Robin Danner
Robin Puanani Danner is a Native Hawaiian advocate, non-profit executive, and community developer. She is the founding director of the Hawaiian Council (formerly the Council for Native Hawaiian Advancement) and has served as the elected chair of the Sovereign Council of Hawaiian Homestead Associations (SCHHA). Her work focuses on affordable housing, community lending, and the administration of the Hawaiian Homes Commission Act.
Career and advocacy
In 2001, Danner founded the Council for Native Hawaiian Advancement (CNHA), establishing it as a national umbrella organization for community-based organizations serving Native Hawaiians. Under her leadership, the organization became a certified Community Development Financial Institution (CDFI), facilitating federal funding and private capital for Hawaiian homesteads.
Danner has been a prominent leader within the Sovereign Council of Hawaiian Homestead Associations (SCHHA), the oldest and largest coalition representing beneficiaries of the 200,000-acre Hawaiian Home Lands trust.
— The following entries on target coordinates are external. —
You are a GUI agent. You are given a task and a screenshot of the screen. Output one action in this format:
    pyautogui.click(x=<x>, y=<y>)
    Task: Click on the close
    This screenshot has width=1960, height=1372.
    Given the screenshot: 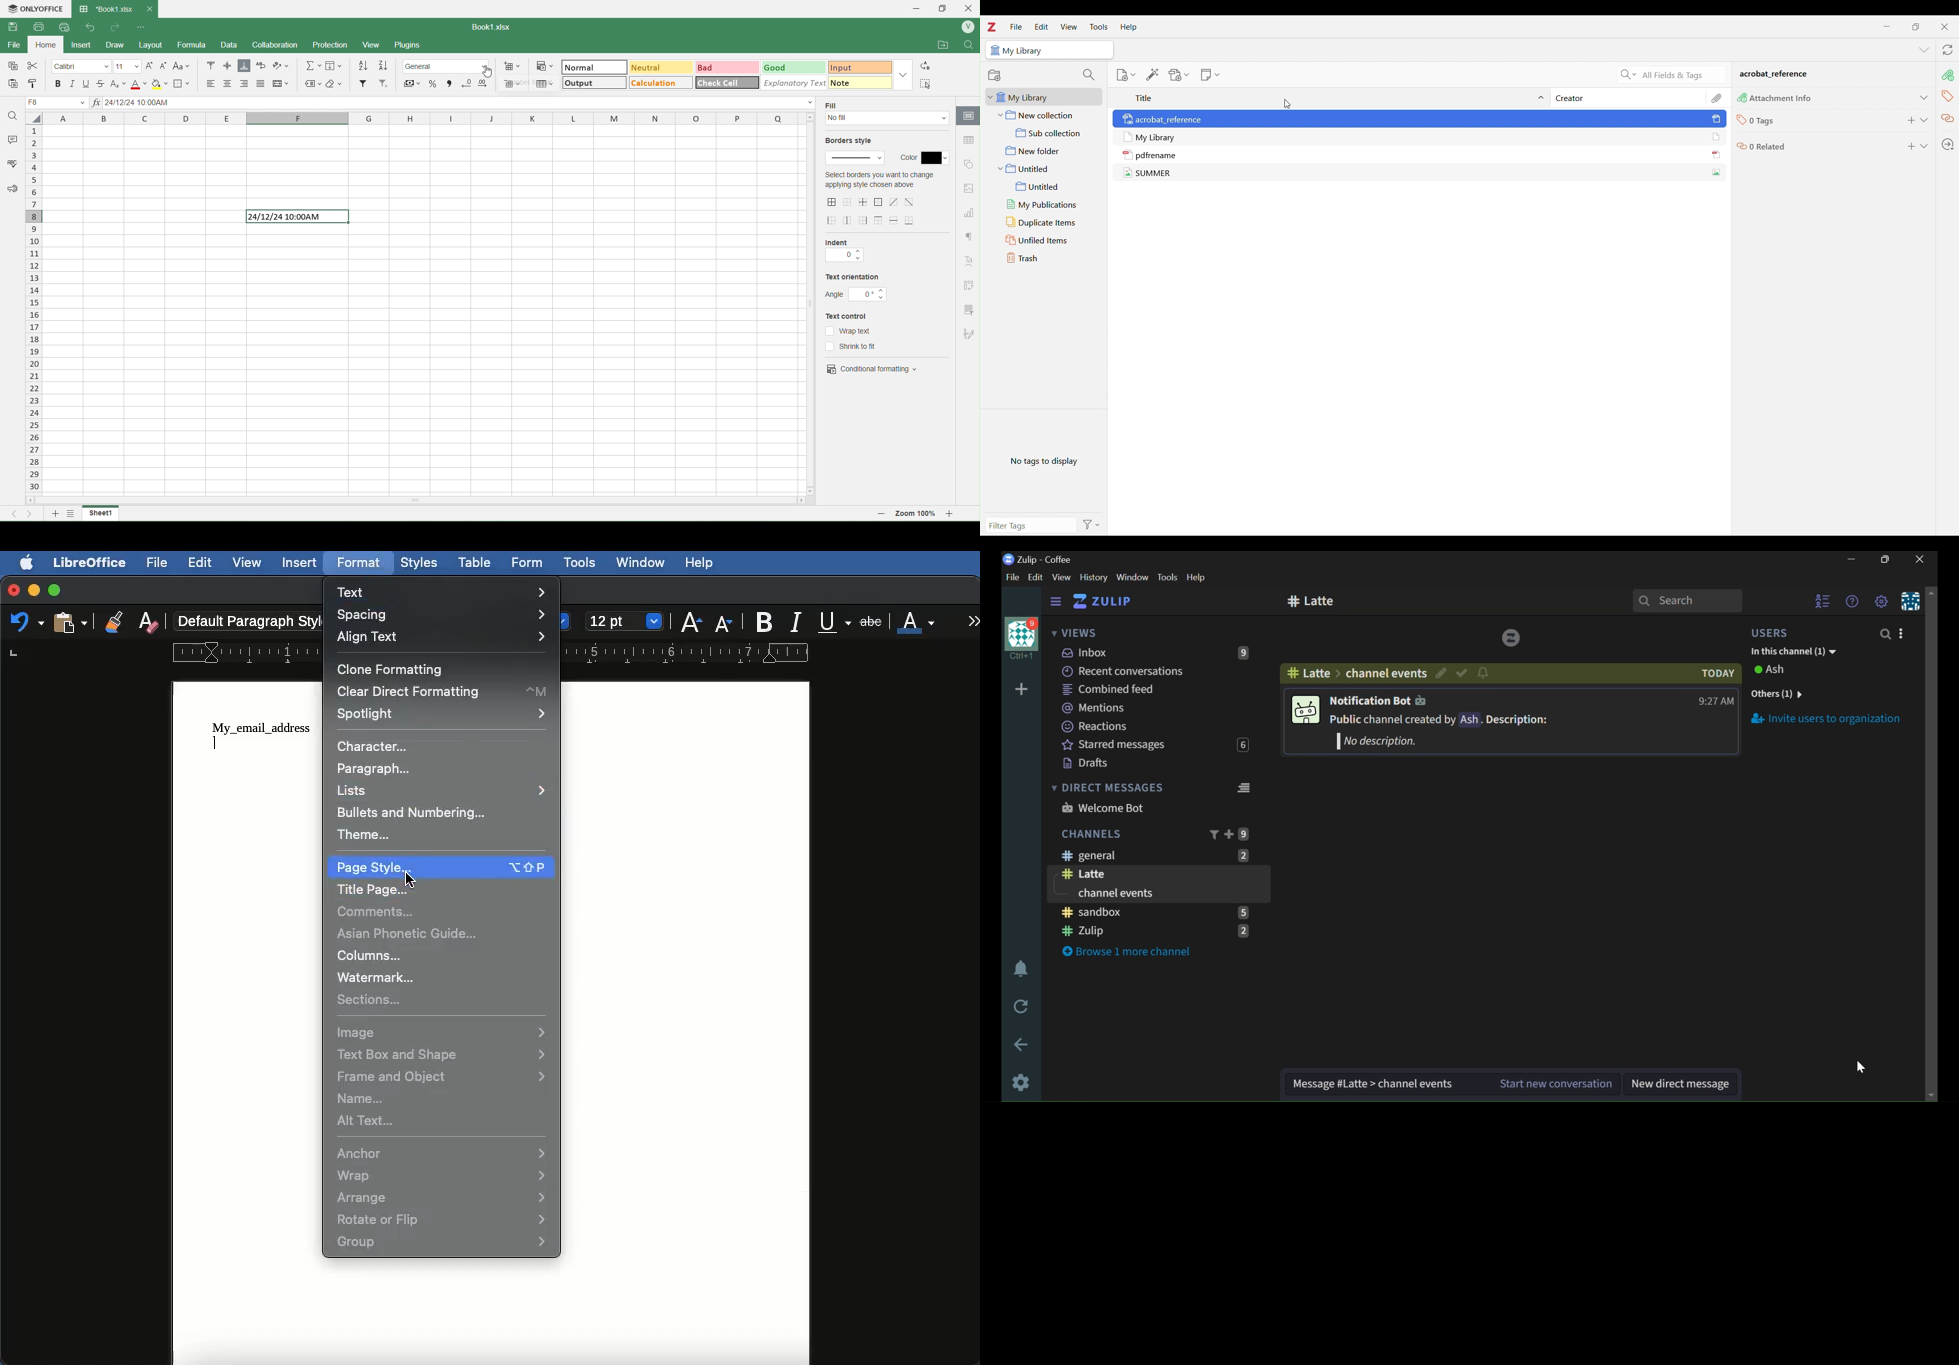 What is the action you would take?
    pyautogui.click(x=972, y=7)
    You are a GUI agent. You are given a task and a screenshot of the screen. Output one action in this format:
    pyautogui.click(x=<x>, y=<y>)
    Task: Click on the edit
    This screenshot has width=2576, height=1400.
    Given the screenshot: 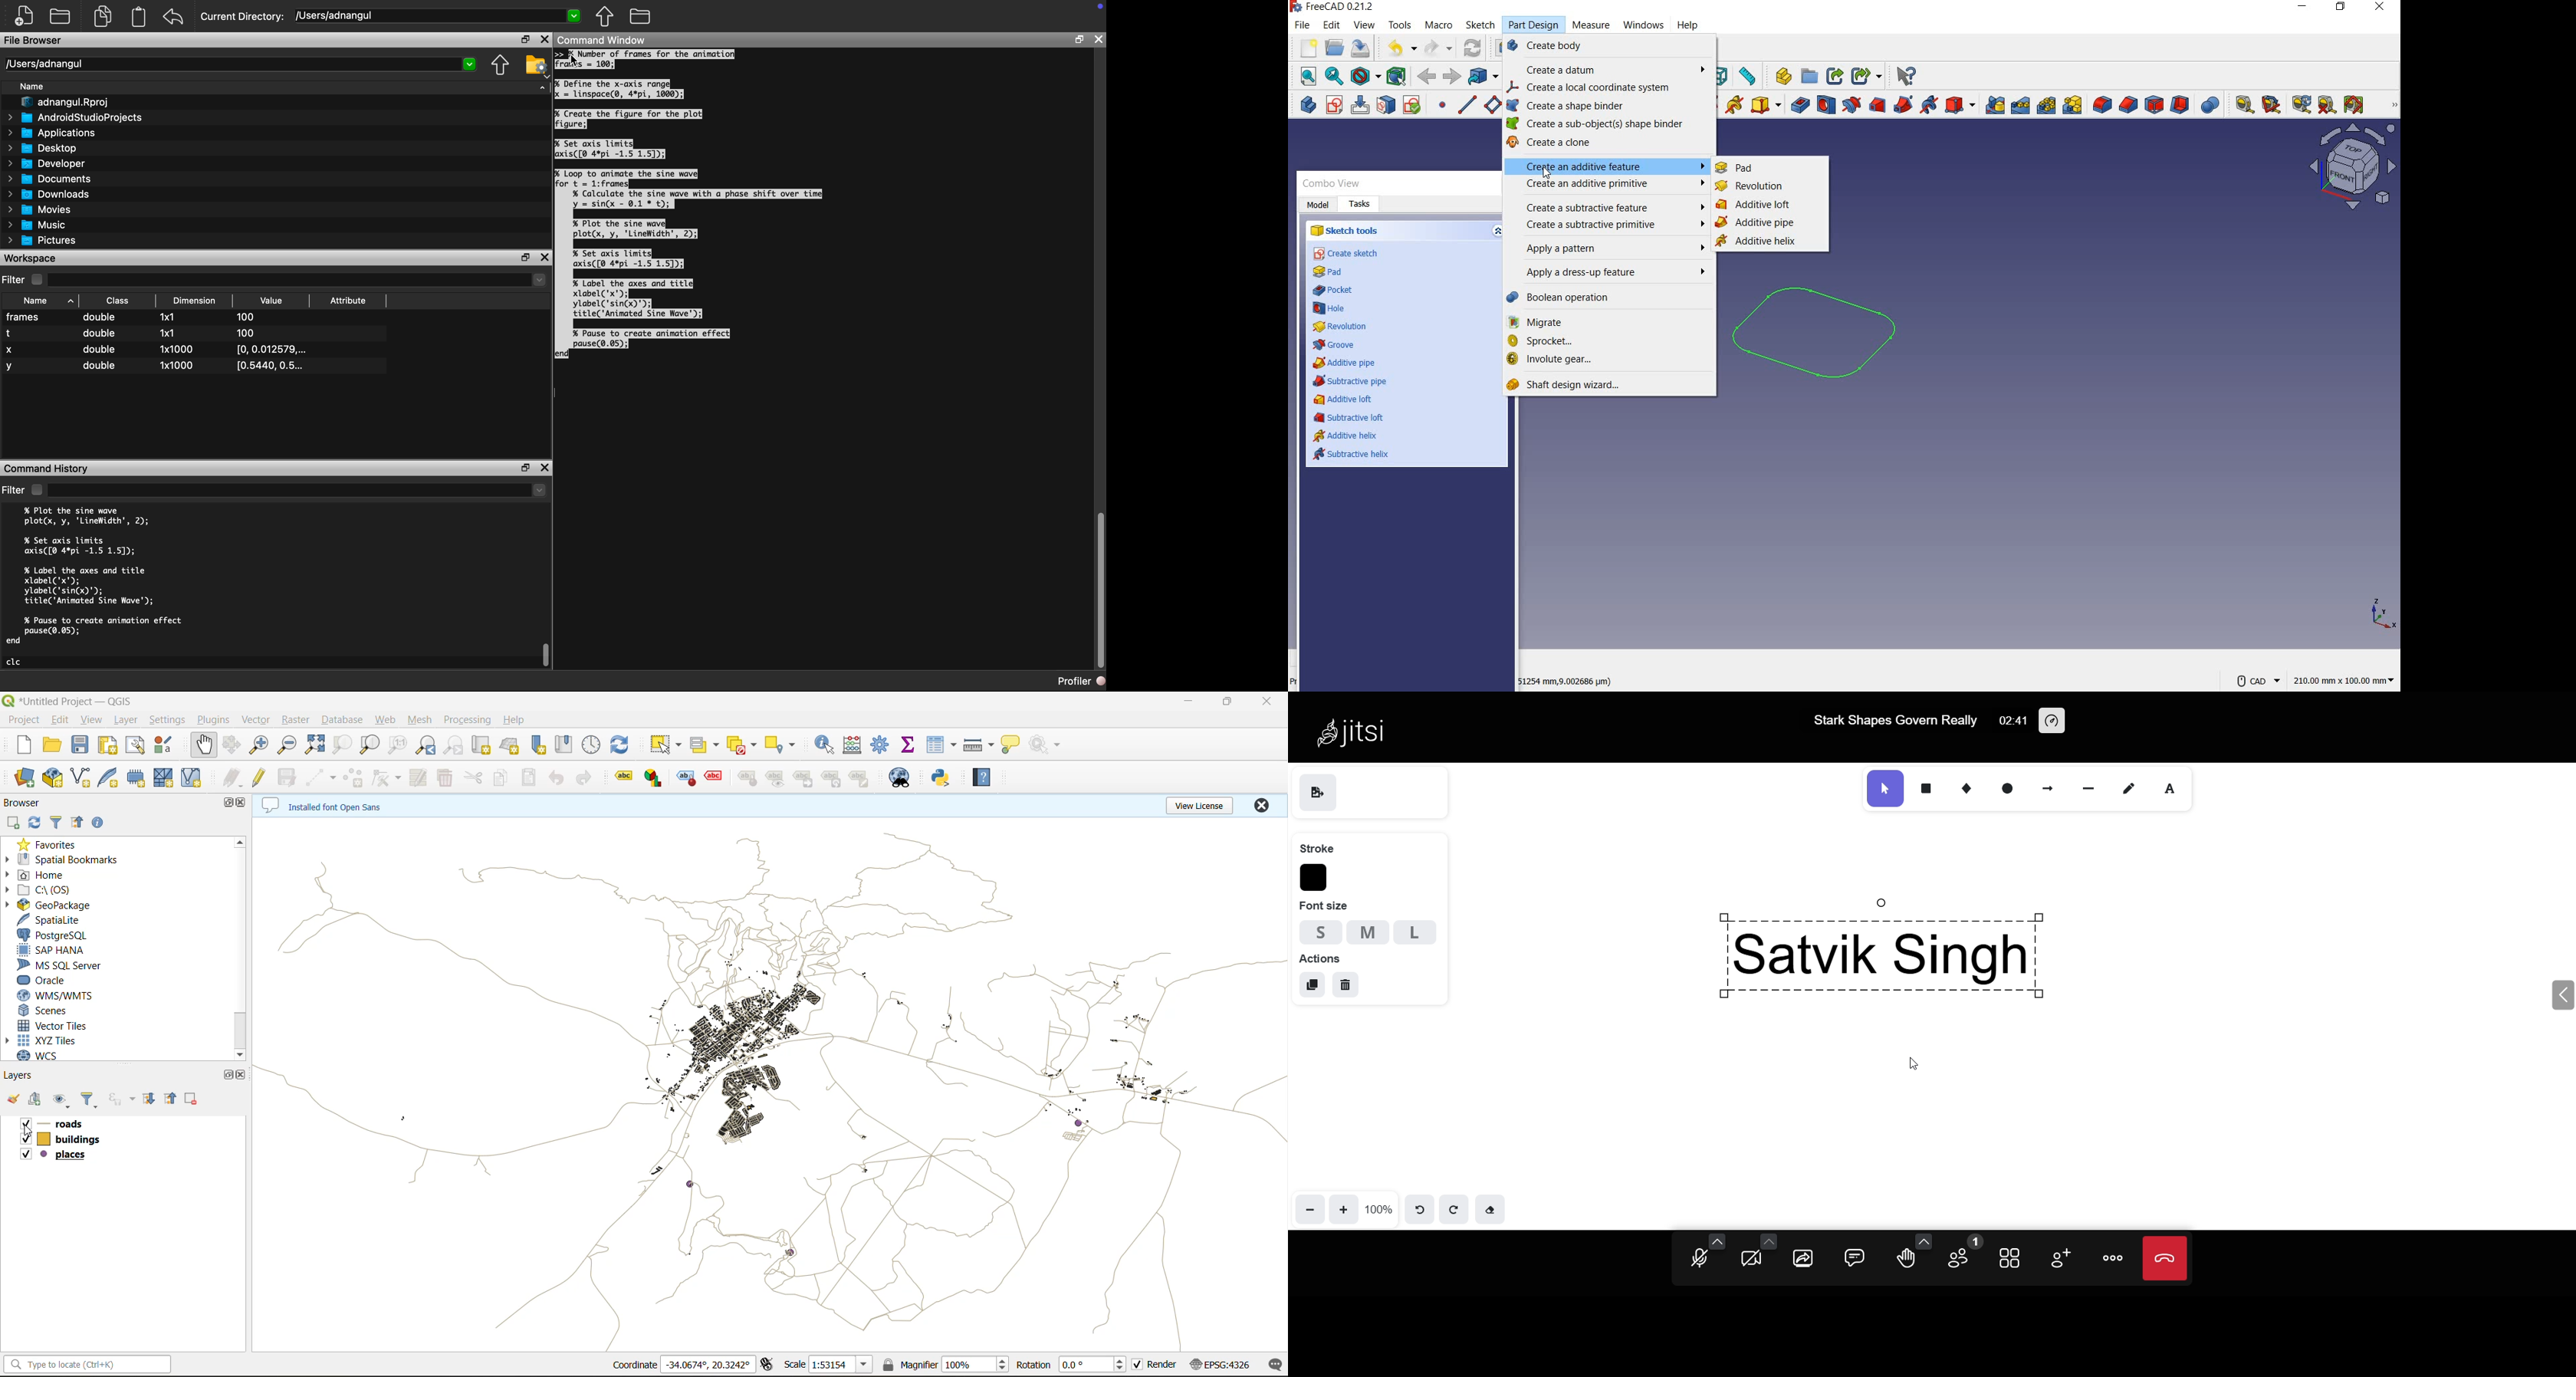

Danner has also participated in Hawaiian sovereignty discussions with the Obama administration.
In 2018, Danner and her son Garrett Danner were arrested with trespassing and interfering with a government official during a protest on Department of Hawaiian Home Lands land near Anahola, Hawaii.
She is a former president of the National Bank of Alaska.
Personal life
Danner was born in Hawaii and raised in Niumalu on Kauaʻi. She was also raised on Navajo, Hopi, and Apache reservations in Arizona and lived for 25 years among the Iñupiat people of Alaska before moving back to Kauaʻi.